Michiels Jan Jacques, Berneman Zwi, Schroyens Wilfried, Koudstaal Peter J, Lindemans Jan, Neumann H A Martino, van Vliet Huub H D M
Department of Hematology, University Hospital Antwerp, Hemostasis Thrombosis Research, Antwerp, Belgium.
Platelets. 2006 Dec;17(8):528-44. doi: 10.1080/09537100600758677.
Microvascular circulation disturbances including erythromelalgia, its microvascular ischemic complications, and migraine-like atypical or typical transient ischemic cerebral, ocular, and coronary ischemic attacks are specific clinical manifestations in patients with essential thrombocythemia (ET), and polycythemia vera (PV) associated with thrombocythemia.
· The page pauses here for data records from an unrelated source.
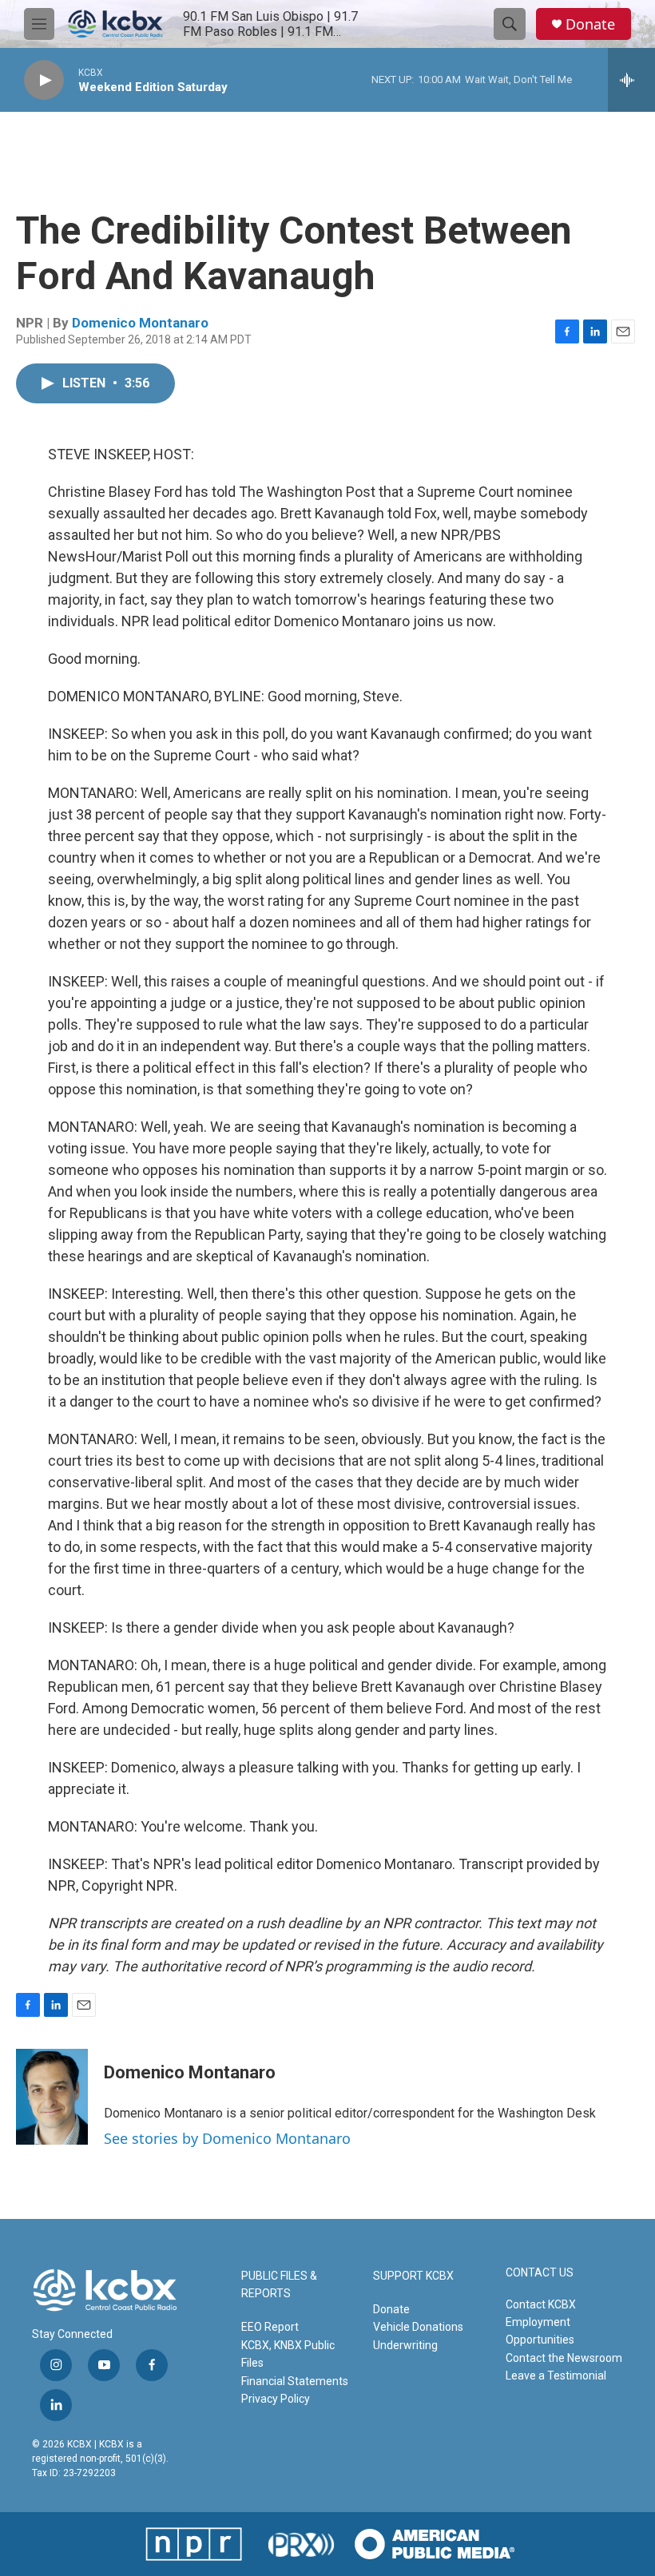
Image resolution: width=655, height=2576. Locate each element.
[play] (44, 80)
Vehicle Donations (418, 2326)
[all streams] (631, 80)
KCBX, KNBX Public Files (288, 2354)
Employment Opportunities (540, 2331)
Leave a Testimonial (556, 2375)
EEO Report (270, 2326)
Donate (590, 24)
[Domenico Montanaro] (52, 2097)
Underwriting (405, 2345)
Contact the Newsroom (564, 2358)
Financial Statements (294, 2381)
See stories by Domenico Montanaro (227, 2138)
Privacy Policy (275, 2398)
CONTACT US (540, 2273)
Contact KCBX (541, 2304)
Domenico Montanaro (140, 323)
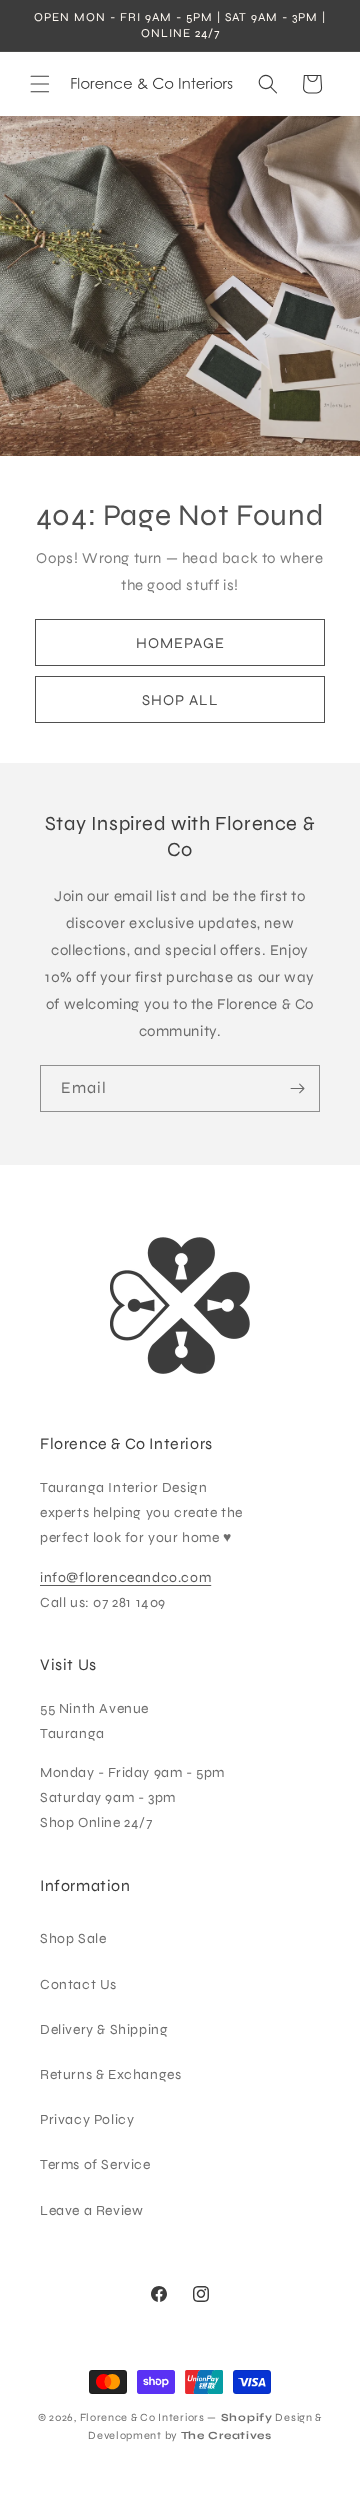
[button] (40, 84)
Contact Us (78, 1984)
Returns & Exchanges (110, 2074)
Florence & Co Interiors (142, 2417)
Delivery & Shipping (104, 2029)
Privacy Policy (87, 2119)
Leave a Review (91, 2210)
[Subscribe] (297, 1088)
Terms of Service (95, 2164)
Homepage (180, 643)
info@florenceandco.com (125, 1577)
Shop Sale (73, 1938)
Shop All (180, 700)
Thrombocythemia (ET and PV) patients with microvascular disturbances have shortened platelet survival, increased beta-thromboglobulin (beta-tg), platelet factor 4 (PF4), and thrombomoduline (TM) levels, and increased urinary thromboxane B2 (TxB2) excretion indicating platelet-mediated processes in vivo. Inhibition of platelet cyclooxygenase (COX 1) by aspirin is followed by relief of microvascular disturbances, correction of shortened platelet survival, and return of plasma levels of beta-tg, PF4, TM levels and TxB2 excretion to normal. The transient ischemic attacks and thrombotic complications in thrombocythemia are very likely caused by hypersensitive platelets produced by spontaneously proliferating enlarged megakaryocytes in the bone marrow of ET and PV patients. In contrast to normal platelets in healthy individuals the circulating hypersensitive thrombocythemic platelets spontaneously activate and secrete their products, thus forming aggregates that transiently plug the microcirculation, or result in occlusive platelet thrombi in arterioles or small arteries. Clear evidence is presented that the microvascular transient ischemic and occlusive thrombotic complications in thrombocythemia patients are relieved by treatment with aspirin and by reduction of platelet counts to normal (<400 x 109/l), but not by coumadin. In patients with thrombocythemia associated with PV, increased hematocrit and whole blood viscosity aggravate the platelet-mediated microvascular ischemic and thrombotic syndrome of thrombocythemia to major arterial and venous thrombotic complications. Correction of hematocrit and blood viscosity by phlebotomy significantly reduces the major arterial and venous thrombotic complications, but fails to prevent the platelet-mediated microvascular circulation disturbances in PV patients because thrombocythemia persists. Complete relief and prevention of microvascular and major thrombosis in PV patients are obtained by treatment with low-dose aspirin on top of phlebotomy or by treatment with the platelet lowering agents, anagrelide, interferon or hydroxyurea.
微血管循环障碍,包括红斑性肢痛症、其微血管缺血性并发症,以及偏头痛样非典型或典型短暂性脑缺血、眼部缺血和冠状动脉缺血发作,是原发性血小板增多症(ET)以及与血小板增多症相关的真性红细胞增多症(PV)患者的特定临床表现。伴有微血管障碍的血小板增多症(ET和PV)患者血小板生存期缩短,β-血小板球蛋白(β-tg)、血小板因子4(PF4)和血栓调节蛋白(TM)水平升高,尿血栓素B2(TxB2)排泄增加,表明体内存在血小板介导的过程。阿司匹林抑制血小板环氧化酶(COX 1)后,微血管障碍得到缓解,血小板生存期缩短得以纠正,血浆β-tg、PF4、TM水平以及TxB2排泄恢复正常。血小板增多症中的短暂性缺血发作和血栓形成并发症很可能是由ET和PV患者骨髓中自发增殖的肿大巨核细胞产生的超敏血小板引起的。与健康个体的正常血小板不同,循环中的超敏血小板增多症血小板会自发激活并分泌其产物,从而形成聚集物,短暂阻塞微循环,或在小动脉或小动脉中形成闭塞性血小板血栓。有明确证据表明,血小板增多症患者的微血管短暂性缺血和闭塞性血栓形成并发症可通过阿司匹林治疗以及将血小板计数降至正常水平(<400×10⁹/L)得到缓解,但华法林无效。在与PV相关的血小板增多症患者中,血细胞比容增加和全血粘度升高会使血小板介导的血小板增多症微血管缺血和血栓形成综合征加重,导致主要的动脉和静脉血栓形成并发症。通过放血纠正血细胞比容和血液粘度可显著降低主要的动脉和静脉血栓形成并发症,但由于血小板增多症持续存在,无法预防PV患者中血小板介导的微血管循环障碍。通过在放血基础上加用小剂量阿司匹林治疗,或使用降低血小板的药物阿那格雷、干扰素或羟基脲进行治疗,可使PV患者的微血管和主要血栓形成得到完全缓解和预防。